Two years of tight supply and intense demand have pushed prices for modest Bay Area homes in trendy neighborhoods to mind-boggling heights.
In Palo Alto, tiny homes sell for multiple millions of dollars. In Oakland’s sought-after Rockridge district, a home just sold for $500,000 over the asking price.
On both sides of the bay, it’s the location that commands the biggest price, even as the amount paid per square foot reached new peaks in more than a third of 155 Bay Area ZIP codes analyzed for this newspaper by CoreLogic DataQuick.
With the price of homes in Palo Alto skyrocketing, Ken Plourde, a 79-year-old retired jazz bass player, decided it was time to sell the home he bought for $35,000 in 1970.

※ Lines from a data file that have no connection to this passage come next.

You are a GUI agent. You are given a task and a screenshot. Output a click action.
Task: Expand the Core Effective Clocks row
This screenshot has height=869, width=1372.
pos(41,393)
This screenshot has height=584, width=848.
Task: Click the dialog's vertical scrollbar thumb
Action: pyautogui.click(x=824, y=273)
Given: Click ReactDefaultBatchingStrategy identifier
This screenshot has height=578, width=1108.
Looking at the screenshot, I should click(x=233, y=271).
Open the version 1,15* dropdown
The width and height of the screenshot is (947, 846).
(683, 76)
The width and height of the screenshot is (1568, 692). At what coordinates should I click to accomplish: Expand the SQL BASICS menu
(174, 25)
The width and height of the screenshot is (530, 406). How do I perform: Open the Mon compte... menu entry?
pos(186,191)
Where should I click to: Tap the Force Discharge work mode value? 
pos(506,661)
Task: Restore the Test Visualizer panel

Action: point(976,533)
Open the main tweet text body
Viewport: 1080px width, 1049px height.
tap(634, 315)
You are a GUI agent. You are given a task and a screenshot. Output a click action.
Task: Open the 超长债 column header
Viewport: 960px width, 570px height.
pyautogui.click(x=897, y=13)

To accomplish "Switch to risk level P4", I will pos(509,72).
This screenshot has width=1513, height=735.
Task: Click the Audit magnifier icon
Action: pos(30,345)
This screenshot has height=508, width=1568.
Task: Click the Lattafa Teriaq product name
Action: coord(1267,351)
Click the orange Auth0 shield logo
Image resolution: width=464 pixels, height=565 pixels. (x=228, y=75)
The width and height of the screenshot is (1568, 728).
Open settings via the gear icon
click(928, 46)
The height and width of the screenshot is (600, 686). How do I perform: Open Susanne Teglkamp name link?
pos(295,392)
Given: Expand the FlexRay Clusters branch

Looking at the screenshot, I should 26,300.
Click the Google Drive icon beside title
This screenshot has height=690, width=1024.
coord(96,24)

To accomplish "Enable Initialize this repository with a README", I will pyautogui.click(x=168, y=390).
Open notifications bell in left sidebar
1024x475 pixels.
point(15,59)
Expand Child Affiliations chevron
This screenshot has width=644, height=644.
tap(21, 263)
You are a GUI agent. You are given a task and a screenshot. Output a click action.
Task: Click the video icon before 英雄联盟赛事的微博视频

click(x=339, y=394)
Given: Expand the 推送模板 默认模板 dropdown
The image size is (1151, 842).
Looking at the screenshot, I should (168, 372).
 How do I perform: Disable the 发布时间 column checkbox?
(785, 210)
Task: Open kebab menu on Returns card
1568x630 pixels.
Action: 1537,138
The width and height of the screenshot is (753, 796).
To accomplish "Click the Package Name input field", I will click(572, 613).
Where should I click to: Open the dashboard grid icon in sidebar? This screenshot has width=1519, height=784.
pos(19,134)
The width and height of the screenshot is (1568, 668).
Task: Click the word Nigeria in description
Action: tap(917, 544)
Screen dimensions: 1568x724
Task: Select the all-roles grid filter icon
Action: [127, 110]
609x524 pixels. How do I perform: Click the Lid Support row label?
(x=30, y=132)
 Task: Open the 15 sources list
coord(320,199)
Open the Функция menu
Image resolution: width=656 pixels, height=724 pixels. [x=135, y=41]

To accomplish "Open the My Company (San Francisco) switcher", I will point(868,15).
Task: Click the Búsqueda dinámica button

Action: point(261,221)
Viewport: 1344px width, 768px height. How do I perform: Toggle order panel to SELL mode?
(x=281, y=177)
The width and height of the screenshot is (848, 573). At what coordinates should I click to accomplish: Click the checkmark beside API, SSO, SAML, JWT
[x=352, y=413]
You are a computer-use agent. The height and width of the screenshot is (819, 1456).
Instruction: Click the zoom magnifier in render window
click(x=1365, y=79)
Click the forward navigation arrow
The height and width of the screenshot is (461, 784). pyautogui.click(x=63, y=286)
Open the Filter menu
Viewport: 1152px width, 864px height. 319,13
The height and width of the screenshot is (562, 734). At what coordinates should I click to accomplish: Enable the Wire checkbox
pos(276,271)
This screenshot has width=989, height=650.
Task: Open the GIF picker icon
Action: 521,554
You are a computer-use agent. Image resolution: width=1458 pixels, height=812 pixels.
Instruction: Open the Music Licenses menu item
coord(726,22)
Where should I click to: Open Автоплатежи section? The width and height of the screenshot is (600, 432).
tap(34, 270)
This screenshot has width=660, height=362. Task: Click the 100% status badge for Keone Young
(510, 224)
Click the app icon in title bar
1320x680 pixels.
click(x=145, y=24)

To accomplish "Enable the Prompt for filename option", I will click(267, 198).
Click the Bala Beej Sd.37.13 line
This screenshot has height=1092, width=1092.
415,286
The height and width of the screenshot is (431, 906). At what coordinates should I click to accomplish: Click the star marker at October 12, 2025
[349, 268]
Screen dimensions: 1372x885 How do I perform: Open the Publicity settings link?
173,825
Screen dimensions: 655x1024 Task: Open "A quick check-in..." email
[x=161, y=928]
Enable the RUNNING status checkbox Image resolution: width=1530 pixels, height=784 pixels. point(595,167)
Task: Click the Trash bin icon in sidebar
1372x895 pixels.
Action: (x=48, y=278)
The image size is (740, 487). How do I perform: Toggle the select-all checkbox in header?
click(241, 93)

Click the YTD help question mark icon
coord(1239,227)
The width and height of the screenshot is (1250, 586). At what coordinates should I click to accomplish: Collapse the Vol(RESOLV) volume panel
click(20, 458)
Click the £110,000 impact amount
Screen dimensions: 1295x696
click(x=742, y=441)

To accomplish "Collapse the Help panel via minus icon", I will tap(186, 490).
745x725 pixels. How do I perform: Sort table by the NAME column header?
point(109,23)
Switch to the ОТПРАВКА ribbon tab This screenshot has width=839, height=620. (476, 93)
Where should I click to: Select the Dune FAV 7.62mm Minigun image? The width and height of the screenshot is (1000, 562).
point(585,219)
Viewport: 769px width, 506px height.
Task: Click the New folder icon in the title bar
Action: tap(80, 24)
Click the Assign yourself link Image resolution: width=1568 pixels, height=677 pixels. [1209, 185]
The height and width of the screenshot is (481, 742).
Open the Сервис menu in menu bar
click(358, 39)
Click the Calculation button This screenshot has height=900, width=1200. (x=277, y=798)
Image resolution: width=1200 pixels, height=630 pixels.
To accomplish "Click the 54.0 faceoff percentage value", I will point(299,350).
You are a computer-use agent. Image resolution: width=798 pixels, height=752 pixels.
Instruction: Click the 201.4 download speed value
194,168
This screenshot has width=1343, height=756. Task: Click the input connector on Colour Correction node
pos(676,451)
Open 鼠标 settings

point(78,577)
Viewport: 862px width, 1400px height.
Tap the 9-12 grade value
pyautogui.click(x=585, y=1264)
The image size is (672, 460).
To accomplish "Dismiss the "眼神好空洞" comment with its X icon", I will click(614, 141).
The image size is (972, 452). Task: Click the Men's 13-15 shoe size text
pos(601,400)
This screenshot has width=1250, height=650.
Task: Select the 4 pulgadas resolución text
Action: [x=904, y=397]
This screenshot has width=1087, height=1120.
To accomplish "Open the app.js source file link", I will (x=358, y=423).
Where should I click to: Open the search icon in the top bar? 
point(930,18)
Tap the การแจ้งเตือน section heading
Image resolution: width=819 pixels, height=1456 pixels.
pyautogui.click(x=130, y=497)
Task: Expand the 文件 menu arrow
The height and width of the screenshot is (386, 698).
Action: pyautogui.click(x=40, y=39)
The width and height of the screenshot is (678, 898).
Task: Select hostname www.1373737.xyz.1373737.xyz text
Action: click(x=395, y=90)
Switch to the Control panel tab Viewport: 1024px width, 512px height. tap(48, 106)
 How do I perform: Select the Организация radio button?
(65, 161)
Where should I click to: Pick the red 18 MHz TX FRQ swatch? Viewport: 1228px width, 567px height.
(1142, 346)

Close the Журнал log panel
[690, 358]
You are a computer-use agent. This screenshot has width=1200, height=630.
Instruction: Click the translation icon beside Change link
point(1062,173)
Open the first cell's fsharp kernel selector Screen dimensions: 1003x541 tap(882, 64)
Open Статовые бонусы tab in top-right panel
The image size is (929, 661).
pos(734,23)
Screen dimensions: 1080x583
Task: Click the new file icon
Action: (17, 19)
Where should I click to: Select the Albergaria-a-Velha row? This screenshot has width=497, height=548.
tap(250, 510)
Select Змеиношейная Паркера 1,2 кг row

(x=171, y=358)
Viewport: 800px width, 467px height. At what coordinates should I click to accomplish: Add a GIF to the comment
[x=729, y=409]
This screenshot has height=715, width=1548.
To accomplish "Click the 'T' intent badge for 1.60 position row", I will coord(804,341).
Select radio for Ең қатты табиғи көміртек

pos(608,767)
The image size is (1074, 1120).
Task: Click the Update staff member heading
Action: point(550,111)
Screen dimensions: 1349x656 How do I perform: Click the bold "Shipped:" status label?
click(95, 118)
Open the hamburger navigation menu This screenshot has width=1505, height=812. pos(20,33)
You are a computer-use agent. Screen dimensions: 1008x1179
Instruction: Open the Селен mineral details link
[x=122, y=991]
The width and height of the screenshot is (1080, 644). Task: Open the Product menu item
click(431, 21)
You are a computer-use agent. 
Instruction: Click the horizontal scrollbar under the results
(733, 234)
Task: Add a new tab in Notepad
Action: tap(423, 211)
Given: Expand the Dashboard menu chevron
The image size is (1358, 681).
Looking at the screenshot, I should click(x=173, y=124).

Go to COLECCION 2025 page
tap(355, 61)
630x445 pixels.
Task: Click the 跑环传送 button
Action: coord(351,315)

"I was sitting on a gold mine," said Plourde, whose income from music gigs has been declining with his advancing years and changes in the live music business.
The 992-square-foot-home within walking distance of Stanford University was snapped up in one day by a wealthy Stanford graduate in China for $3 million, a price that comes to just over $3,000 a square foot.
Real estate agents say two groups are leading the pack of home shoppers in Silicon Valley: newly wealthy tech workers and overseas buyers, particularly from Asia.
Congrats to the Bay Area. You are making me so proud.
2015 is the year where the median price will be $1250 per square foot across the entire real Silicon Valley. I just know it!
Maybe it’s time to retire this blog.